Sunday, November 16, 2008

hunting and gathering

When it works fiction can do many things - it can entertain, enlighten, educate or challenge.  I know I’ve read a good book when I walk away with at least a couple of these in my basket.  When a book dispenses a hefty dose of imagination it can also change the way you see something, so that you will never see that thing in quite the same way again.  Two recent reads did that for me The Night Country (Stewart O’Nan) and Firmin (Sam Savage).  After reading these books ghosts and rats are forever altered.  O’Nan doesn’t rely on the usual ghost reactions - instead he elicits our empathy for his ghosts, and shows us the fine lines between the living and the dead.  And in Savage’s creation of Firmin, the little book-loving existential angst-ridden rat, I feel I’ve found a true friend. 

Sometimes I get stuck in a run of poor books, ones that don’t hit the mark, that I trudge through beginning to end.  And then I hit a rich vein where every one seems to sparkle and shine.  And hot on the heels of those two came Astrid and Veronika (Linda Olsson) - the kind of book that tears me in two.  I want to linger over every page, savour every word.  I want to take time between chapters to contemplate what I’ve just read before I return for another dose.  But at the same time I can’t tear myself away, I feel bereft when I lay the book down.  Not because of a page-turning plot, but just because I feel at home within the pages, and a little more lonely when away from them.  This is the kind of book I want to write.  A simple story about two women and their unlikely friendship.  But within that the whole of their lives.  Two stories, more stories, meeting in one.   There is perfect attention to detail throughout, colour, texture, light and sound.  Little images connect to create a memory space for the two characters to dance in.

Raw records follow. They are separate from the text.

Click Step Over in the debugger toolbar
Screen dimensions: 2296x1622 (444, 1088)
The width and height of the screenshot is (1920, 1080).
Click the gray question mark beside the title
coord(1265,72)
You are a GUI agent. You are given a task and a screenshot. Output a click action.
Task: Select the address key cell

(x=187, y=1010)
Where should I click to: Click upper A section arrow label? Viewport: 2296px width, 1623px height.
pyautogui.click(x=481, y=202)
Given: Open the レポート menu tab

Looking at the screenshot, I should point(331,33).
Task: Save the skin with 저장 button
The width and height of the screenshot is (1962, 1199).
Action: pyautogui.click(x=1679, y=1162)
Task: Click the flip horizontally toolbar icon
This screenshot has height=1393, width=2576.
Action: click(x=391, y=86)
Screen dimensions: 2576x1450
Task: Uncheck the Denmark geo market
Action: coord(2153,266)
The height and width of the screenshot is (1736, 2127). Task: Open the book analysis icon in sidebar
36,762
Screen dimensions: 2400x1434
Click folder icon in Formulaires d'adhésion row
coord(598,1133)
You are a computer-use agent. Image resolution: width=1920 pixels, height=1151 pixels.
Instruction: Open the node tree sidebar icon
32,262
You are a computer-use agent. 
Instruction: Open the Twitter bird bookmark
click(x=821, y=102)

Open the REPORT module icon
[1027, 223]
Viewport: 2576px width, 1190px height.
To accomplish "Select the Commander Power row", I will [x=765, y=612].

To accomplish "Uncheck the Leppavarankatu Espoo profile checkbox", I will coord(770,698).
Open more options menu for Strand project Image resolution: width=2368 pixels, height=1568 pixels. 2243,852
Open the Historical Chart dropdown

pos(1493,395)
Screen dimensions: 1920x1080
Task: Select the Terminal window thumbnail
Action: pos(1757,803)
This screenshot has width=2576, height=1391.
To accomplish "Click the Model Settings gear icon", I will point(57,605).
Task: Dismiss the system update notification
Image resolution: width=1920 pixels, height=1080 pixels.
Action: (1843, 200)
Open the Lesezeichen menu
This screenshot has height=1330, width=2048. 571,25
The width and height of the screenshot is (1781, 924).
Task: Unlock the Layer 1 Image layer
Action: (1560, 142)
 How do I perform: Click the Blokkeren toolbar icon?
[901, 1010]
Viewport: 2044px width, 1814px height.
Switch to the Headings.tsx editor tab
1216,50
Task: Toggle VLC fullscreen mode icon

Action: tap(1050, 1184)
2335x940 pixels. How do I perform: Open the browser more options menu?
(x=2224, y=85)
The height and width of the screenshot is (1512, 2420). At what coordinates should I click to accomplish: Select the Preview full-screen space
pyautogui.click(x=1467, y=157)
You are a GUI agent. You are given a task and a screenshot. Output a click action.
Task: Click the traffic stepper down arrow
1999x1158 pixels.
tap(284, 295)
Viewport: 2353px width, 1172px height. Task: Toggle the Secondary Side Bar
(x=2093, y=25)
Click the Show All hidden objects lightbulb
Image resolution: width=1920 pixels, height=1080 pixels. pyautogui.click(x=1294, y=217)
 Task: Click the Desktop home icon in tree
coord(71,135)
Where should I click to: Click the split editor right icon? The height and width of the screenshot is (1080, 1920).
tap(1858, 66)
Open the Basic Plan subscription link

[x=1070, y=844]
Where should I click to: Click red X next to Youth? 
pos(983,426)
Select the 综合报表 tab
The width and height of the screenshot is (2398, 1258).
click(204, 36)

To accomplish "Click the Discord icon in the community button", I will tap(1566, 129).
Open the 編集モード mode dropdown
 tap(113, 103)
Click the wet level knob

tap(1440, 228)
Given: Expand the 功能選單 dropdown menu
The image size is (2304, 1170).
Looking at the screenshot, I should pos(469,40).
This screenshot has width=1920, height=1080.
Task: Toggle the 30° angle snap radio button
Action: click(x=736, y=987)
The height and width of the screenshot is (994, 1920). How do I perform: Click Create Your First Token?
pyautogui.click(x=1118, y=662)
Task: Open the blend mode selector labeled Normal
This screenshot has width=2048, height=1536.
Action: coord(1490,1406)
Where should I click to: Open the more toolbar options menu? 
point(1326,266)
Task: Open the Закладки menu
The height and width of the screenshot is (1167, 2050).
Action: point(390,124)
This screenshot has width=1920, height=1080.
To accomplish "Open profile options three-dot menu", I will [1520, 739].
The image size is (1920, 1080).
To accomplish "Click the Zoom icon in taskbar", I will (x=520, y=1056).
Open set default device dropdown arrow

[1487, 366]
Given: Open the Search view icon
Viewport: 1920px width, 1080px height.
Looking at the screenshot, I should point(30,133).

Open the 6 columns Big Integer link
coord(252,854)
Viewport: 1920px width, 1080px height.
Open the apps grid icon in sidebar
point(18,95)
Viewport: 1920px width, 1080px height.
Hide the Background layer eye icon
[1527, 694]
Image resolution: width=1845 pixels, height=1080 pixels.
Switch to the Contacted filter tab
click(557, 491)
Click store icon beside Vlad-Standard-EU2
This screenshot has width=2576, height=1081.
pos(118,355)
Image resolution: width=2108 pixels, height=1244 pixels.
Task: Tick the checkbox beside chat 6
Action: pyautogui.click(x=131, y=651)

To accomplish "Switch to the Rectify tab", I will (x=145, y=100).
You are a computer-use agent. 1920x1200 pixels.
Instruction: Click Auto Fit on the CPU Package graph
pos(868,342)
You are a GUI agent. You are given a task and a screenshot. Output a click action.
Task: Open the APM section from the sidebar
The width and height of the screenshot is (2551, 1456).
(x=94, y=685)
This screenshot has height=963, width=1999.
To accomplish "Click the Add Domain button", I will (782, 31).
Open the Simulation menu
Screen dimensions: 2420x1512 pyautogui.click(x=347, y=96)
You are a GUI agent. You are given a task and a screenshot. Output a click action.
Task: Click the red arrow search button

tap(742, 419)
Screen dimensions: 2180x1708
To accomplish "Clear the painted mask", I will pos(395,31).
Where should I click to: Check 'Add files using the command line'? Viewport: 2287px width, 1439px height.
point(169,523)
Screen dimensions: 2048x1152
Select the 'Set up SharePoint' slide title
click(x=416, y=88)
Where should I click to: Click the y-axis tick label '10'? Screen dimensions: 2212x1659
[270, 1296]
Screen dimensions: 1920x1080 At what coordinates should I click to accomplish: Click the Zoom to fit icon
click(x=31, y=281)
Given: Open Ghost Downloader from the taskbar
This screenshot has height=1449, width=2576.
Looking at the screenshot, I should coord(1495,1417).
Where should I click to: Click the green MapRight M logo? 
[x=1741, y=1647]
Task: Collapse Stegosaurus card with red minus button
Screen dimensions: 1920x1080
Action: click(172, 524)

And finally for something a little different.  Usually I’m content with any old paperback copy of the book I want to read, but very occasionally I hold out for a particular version.  And The Book of Imaginary Beings (Jorge Luis Borges) was one such case.  I saw that there was a hardback version with quirky illustrations (by Peter Sis) and I knew that was the way I wanted to come to this book.  It’s my first experience with Borges and won’t be my last, although I acknowledge its not a full dose of him, being a kind of encyclopaedia.  Within these pages I’ve met many wondrous new acquaintances along with more familiar faces.  Two of my favourites have been The Ink Monkey ‘whenever people write, it sits with folded  hands and crossed legs, waiting till the writing is finished, when it drinks up the remainder of the ink’ and Swedenborg’s Angels where ‘Things’ appearances change to correspond to states of emotion; each Angel’s clothing shines in proportion to its intelligence’.  Both of who would be handy to know in day to day life!